Start of AVAILABLE DATA

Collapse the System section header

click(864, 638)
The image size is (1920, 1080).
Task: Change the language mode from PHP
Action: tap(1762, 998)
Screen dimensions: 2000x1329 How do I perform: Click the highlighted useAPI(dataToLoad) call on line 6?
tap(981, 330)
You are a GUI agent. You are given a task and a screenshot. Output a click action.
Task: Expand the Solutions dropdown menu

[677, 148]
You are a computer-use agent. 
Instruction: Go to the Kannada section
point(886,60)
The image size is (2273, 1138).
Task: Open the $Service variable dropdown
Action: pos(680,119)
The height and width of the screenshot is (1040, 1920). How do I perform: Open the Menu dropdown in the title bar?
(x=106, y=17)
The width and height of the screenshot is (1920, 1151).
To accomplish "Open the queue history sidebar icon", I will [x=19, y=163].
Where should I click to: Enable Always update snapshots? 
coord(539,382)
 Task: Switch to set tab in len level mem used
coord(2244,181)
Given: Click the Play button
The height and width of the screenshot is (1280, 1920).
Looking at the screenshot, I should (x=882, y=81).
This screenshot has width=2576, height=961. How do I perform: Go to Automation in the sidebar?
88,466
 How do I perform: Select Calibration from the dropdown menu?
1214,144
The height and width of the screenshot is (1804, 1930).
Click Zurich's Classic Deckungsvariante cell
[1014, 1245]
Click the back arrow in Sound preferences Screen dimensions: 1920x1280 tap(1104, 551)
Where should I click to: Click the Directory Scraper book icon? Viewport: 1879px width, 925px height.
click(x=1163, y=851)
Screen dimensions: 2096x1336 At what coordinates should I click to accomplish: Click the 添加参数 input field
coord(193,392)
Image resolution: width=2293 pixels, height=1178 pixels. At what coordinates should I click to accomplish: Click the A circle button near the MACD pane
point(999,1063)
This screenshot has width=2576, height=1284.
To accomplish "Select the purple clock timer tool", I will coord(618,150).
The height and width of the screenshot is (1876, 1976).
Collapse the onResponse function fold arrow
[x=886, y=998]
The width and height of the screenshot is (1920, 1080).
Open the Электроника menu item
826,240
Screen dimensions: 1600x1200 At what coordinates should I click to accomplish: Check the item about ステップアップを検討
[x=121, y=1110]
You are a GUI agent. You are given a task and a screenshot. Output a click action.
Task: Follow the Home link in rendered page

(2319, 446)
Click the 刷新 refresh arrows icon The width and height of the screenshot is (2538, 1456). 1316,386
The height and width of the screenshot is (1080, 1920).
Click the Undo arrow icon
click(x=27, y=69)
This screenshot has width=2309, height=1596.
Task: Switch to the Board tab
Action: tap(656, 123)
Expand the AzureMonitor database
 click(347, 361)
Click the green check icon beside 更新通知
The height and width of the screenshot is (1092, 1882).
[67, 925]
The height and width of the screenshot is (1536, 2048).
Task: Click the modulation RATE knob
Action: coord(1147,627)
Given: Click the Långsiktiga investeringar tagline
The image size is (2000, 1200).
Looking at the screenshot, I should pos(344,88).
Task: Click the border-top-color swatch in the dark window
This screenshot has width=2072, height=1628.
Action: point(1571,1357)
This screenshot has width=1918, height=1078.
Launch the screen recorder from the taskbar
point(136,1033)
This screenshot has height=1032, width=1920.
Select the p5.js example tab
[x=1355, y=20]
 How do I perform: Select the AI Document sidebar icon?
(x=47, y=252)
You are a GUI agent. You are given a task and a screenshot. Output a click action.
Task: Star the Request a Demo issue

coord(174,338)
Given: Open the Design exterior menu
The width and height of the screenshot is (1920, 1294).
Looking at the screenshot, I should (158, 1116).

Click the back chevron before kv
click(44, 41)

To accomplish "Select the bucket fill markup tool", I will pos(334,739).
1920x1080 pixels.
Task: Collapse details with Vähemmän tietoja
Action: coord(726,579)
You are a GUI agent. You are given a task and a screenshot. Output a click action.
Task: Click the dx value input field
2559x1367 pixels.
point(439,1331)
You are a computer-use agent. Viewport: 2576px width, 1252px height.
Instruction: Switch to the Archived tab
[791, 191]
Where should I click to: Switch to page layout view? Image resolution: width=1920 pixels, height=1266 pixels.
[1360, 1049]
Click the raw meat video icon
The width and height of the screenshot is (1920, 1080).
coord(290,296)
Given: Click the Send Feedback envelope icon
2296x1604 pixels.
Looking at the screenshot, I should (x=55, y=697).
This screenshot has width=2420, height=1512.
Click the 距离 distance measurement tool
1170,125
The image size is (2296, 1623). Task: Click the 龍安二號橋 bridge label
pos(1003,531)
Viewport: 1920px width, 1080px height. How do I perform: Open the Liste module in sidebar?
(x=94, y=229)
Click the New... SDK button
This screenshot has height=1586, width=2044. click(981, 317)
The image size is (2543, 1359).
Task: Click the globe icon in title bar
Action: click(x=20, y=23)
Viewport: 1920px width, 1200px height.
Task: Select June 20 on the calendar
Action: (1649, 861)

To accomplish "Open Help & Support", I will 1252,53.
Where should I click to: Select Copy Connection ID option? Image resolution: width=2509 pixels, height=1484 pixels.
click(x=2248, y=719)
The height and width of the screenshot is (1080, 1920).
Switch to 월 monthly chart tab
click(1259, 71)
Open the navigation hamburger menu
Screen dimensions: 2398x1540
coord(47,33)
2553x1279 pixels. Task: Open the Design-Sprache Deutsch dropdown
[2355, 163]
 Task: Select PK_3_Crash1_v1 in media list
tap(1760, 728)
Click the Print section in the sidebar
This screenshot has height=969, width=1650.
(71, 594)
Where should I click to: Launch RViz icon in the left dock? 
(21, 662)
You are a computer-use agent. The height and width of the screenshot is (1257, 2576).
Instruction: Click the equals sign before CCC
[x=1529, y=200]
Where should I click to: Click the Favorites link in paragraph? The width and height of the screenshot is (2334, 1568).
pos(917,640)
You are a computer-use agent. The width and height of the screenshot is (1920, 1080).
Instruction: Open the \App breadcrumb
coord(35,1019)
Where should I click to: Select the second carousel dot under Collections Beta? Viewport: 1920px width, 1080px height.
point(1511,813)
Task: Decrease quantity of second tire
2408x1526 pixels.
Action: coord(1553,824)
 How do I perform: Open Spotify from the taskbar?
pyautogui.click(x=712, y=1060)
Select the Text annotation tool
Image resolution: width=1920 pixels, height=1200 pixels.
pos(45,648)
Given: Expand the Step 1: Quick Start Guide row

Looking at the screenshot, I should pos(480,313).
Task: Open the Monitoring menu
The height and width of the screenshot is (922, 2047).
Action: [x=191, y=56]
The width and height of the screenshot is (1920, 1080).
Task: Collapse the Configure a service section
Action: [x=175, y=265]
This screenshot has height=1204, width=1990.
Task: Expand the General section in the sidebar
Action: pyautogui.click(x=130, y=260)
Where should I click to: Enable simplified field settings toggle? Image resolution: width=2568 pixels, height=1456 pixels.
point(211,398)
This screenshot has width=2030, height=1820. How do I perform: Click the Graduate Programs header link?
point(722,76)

End of AVAILABLE DATA

PROBLEM DETAILS. Reproduce the material above. Do not change a word.

RESPONSE TO THIS TASK.
Collapse the System section header

click(864, 638)
The image size is (1920, 1080).
Task: Change the language mode from PHP
Action: tap(1762, 998)
Screen dimensions: 2000x1329 How do I perform: Click the highlighted useAPI(dataToLoad) call on line 6?
tap(981, 330)
You are a GUI agent. You are given a task and a screenshot. Output a click action.
Task: Expand the Solutions dropdown menu

[677, 148]
You are a computer-use agent. 
Instruction: Go to the Kannada section
point(886,60)
The image size is (2273, 1138).
Task: Open the $Service variable dropdown
Action: pos(680,119)
The height and width of the screenshot is (1040, 1920). How do I perform: Open the Menu dropdown in the title bar?
(x=106, y=17)
The width and height of the screenshot is (1920, 1151).
To accomplish "Open the queue history sidebar icon", I will [x=19, y=163].
Where should I click to: Enable Always update snapshots? 
coord(539,382)
 Task: Switch to set tab in len level mem used
coord(2244,181)
Given: Click the Play button
The height and width of the screenshot is (1280, 1920).
Looking at the screenshot, I should (x=882, y=81).
This screenshot has width=2576, height=961. How do I perform: Go to Automation in the sidebar?
88,466
 How do I perform: Select Calibration from the dropdown menu?
1214,144
The height and width of the screenshot is (1804, 1930).
Click Zurich's Classic Deckungsvariante cell
[1014, 1245]
Click the back arrow in Sound preferences Screen dimensions: 1920x1280 tap(1104, 551)
Where should I click to: Click the Directory Scraper book icon? Viewport: 1879px width, 925px height.
click(x=1163, y=851)
Screen dimensions: 2096x1336 At what coordinates should I click to accomplish: Click the 添加参数 input field
coord(193,392)
Image resolution: width=2293 pixels, height=1178 pixels. At what coordinates should I click to accomplish: Click the A circle button near the MACD pane
point(999,1063)
This screenshot has width=2576, height=1284.
To accomplish "Select the purple clock timer tool", I will coord(618,150).
The height and width of the screenshot is (1876, 1976).
Collapse the onResponse function fold arrow
[x=886, y=998]
The width and height of the screenshot is (1920, 1080).
Open the Электроника menu item
826,240
Screen dimensions: 1600x1200 At what coordinates should I click to accomplish: Check the item about ステップアップを検討
[x=121, y=1110]
You are a GUI agent. You are given a task and a screenshot. Output a click action.
Task: Follow the Home link in rendered page

(2319, 446)
Click the 刷新 refresh arrows icon The width and height of the screenshot is (2538, 1456). 1316,386
The height and width of the screenshot is (1080, 1920).
Click the Undo arrow icon
click(x=27, y=69)
This screenshot has width=2309, height=1596.
Task: Switch to the Board tab
Action: tap(656, 123)
Expand the AzureMonitor database
 click(347, 361)
Click the green check icon beside 更新通知
The height and width of the screenshot is (1092, 1882).
[67, 925]
The height and width of the screenshot is (1536, 2048).
Task: Click the modulation RATE knob
Action: coord(1147,627)
Given: Click the Långsiktiga investeringar tagline
The image size is (2000, 1200).
Looking at the screenshot, I should pos(344,88).
Task: Click the border-top-color swatch in the dark window
This screenshot has width=2072, height=1628.
Action: point(1571,1357)
This screenshot has width=1918, height=1078.
Launch the screen recorder from the taskbar
point(136,1033)
This screenshot has height=1032, width=1920.
Select the p5.js example tab
[x=1355, y=20]
 How do I perform: Select the AI Document sidebar icon?
(x=47, y=252)
You are a GUI agent. You are given a task and a screenshot. Output a click action.
Task: Star the Request a Demo issue

coord(174,338)
Given: Open the Design exterior menu
The width and height of the screenshot is (1920, 1294).
Looking at the screenshot, I should (158, 1116).

Click the back chevron before kv
click(44, 41)

To accomplish "Select the bucket fill markup tool", I will pos(334,739).
1920x1080 pixels.
Task: Collapse details with Vähemmän tietoja
Action: coord(726,579)
You are a GUI agent. You are given a task and a screenshot. Output a click action.
Task: Click the dx value input field
2559x1367 pixels.
point(439,1331)
You are a computer-use agent. Viewport: 2576px width, 1252px height.
Instruction: Switch to the Archived tab
[791, 191]
Where should I click to: Switch to page layout view? Image resolution: width=1920 pixels, height=1266 pixels.
[1360, 1049]
Click the raw meat video icon
The width and height of the screenshot is (1920, 1080).
coord(290,296)
Given: Click the Send Feedback envelope icon
2296x1604 pixels.
Looking at the screenshot, I should (x=55, y=697).
This screenshot has width=2420, height=1512.
Click the 距离 distance measurement tool
1170,125
The image size is (2296, 1623). Task: Click the 龍安二號橋 bridge label
pos(1003,531)
Viewport: 1920px width, 1080px height. How do I perform: Open the Liste module in sidebar?
(x=94, y=229)
Click the New... SDK button
This screenshot has height=1586, width=2044. click(981, 317)
The image size is (2543, 1359).
Task: Click the globe icon in title bar
Action: click(x=20, y=23)
Viewport: 1920px width, 1200px height.
Task: Select June 20 on the calendar
Action: (1649, 861)

To accomplish "Open Help & Support", I will 1252,53.
Where should I click to: Select Copy Connection ID option? Image resolution: width=2509 pixels, height=1484 pixels.
click(x=2248, y=719)
The height and width of the screenshot is (1080, 1920).
Switch to 월 monthly chart tab
click(1259, 71)
Open the navigation hamburger menu
Screen dimensions: 2398x1540
coord(47,33)
2553x1279 pixels. Task: Open the Design-Sprache Deutsch dropdown
[2355, 163]
 Task: Select PK_3_Crash1_v1 in media list
tap(1760, 728)
Click the Print section in the sidebar
This screenshot has height=969, width=1650.
(71, 594)
Where should I click to: Launch RViz icon in the left dock? 
(21, 662)
You are a computer-use agent. The height and width of the screenshot is (1257, 2576).
Instruction: Click the equals sign before CCC
[x=1529, y=200]
Where should I click to: Click the Favorites link in paragraph? The width and height of the screenshot is (2334, 1568).
pos(917,640)
You are a computer-use agent. The width and height of the screenshot is (1920, 1080).
Instruction: Open the \App breadcrumb
coord(35,1019)
Where should I click to: Select the second carousel dot under Collections Beta? Viewport: 1920px width, 1080px height.
point(1511,813)
Task: Decrease quantity of second tire
2408x1526 pixels.
Action: coord(1553,824)
 How do I perform: Open Spotify from the taskbar?
pyautogui.click(x=712, y=1060)
Select the Text annotation tool
Image resolution: width=1920 pixels, height=1200 pixels.
pos(45,648)
Given: Expand the Step 1: Quick Start Guide row

Looking at the screenshot, I should pos(480,313).
Task: Open the Monitoring menu
The height and width of the screenshot is (922, 2047).
Action: [x=191, y=56]
The width and height of the screenshot is (1920, 1080).
Task: Collapse the Configure a service section
Action: [x=175, y=265]
This screenshot has height=1204, width=1990.
Task: Expand the General section in the sidebar
Action: pyautogui.click(x=130, y=260)
Where should I click to: Enable simplified field settings toggle? Image resolution: width=2568 pixels, height=1456 pixels.
point(211,398)
This screenshot has width=2030, height=1820. How do I perform: Click the Graduate Programs header link?
point(722,76)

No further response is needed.